Esas No: 2016/4102
Karar No: 2016/5961
Karar Tarihi: 06.10.2016
213 sayılı Vergi Usul Kanununa Muhalefet - Yargıtay 21. Ceza Dairesi 2016/4102 Esas 2016/5961 Karar Sayılı İlamı
"İçtihat Metni"
MAHKEMESİ :Asliye Ceza Mahkemesi
SUÇ : 213 sayılı Vergi Usul Kanununa Muhalefet
HÜKÜM : Mahkumiyet
Dosya arasında bulunan vergi dairesi başkanlığının mütalası, vergi suçu raporu ve eki belge içeriklerinde suça konu şirket yetkililerince defter ve belge gizlemek ve sahte fatura kullanmak suçlarının işlendiği de belirtildiğinden şirketin 06.03.2006 tarihinden önceki yetkilileri ile sanık hakkında bu hususlara ilişkin mahallinde zamanaşımı süresi içinde işlem yapılması mümkün görülmüştür.

• Verilen Veriler:
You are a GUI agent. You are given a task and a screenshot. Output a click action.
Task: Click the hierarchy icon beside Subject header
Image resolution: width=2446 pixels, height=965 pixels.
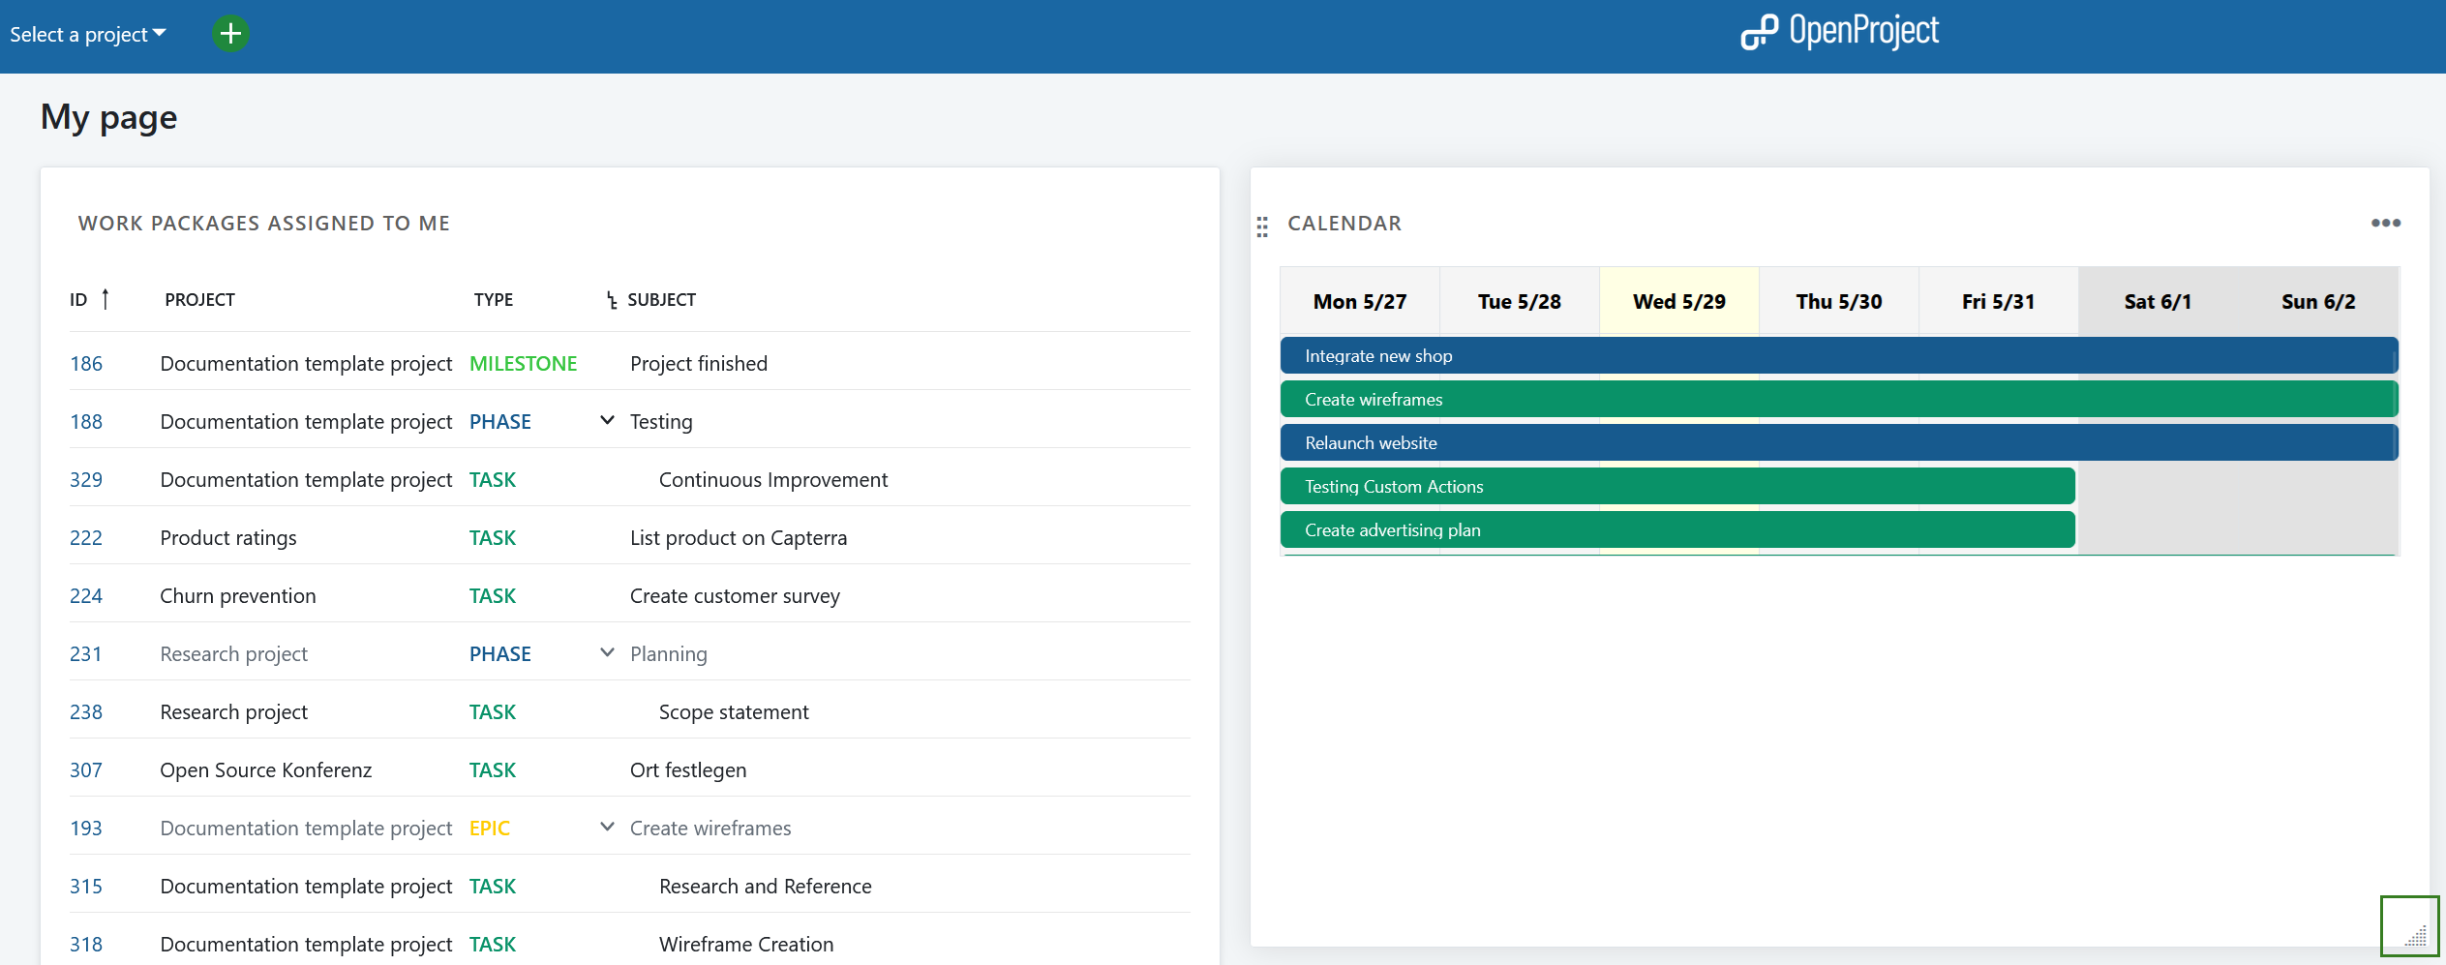[611, 301]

• Görev:
Yargıtay kararını "Esas No: 2016/4102" ifadesinden "yapılması mümkün görülmüştür." ifadesine kadar, "sahte fatura" yerine "naylon fatura" koyarak yeniden yazın. Yalnızca Yargıtay kararında yazanlara dayanın.

• Problemin Çözümü:
Esas No: 2016/4102
Karar No: 2016/5961
Karar Tarihi: 06.10.2016
213 sayılı Vergi Usul Kanununa Muhalefet - Yargıtay 21. Ceza Dairesi 2016/4102 Esas 2016/5961 Karar Sayılı İlamı
"İçtihat Metni"
MAHKEMESİ :Asliye Ceza Mahkemesi
SUÇ : 213 sayılı Vergi Usul Kanununa Muhalefet
HÜKÜM : Mahkumiyet
Dosya arasında bulunan vergi dairesi başkanlığının mütalası, vergi suçu raporu ve eki belge içeriklerinde suça konu şirket yetkililerince defter ve belge gizlemek ve naylon fatura kullanmak suçlarının işlendiği de belirtildiğinden şirketin 06.03.2006 tarihinden önceki yetkilileri ile sanık hakkında bu hususlara ilişkin mahallinde zamanaşımı süresi içinde işlem yapılması mümkün görülmüştür.